## Stored records:
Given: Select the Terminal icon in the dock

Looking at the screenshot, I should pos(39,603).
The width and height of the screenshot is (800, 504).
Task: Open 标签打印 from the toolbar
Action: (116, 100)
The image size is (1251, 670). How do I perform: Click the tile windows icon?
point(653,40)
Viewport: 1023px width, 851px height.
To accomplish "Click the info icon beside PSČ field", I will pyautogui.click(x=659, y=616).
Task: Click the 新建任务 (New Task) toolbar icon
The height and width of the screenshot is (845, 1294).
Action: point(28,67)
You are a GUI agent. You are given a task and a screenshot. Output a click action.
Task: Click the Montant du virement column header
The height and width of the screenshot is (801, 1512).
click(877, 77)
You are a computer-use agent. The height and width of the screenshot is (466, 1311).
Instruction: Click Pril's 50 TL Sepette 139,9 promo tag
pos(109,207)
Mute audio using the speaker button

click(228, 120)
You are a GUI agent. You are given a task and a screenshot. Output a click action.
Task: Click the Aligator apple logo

## PROBLEM:
All that is wanted is the line with "Mute audio using the speaker button" and every later line in the entries, reproduced exactly.

## RESPONSE TO THE TASK:
Mute audio using the speaker button

click(228, 120)
You are a GUI agent. You are given a task and a screenshot. Output a click action.
Task: Click the Aligator apple logo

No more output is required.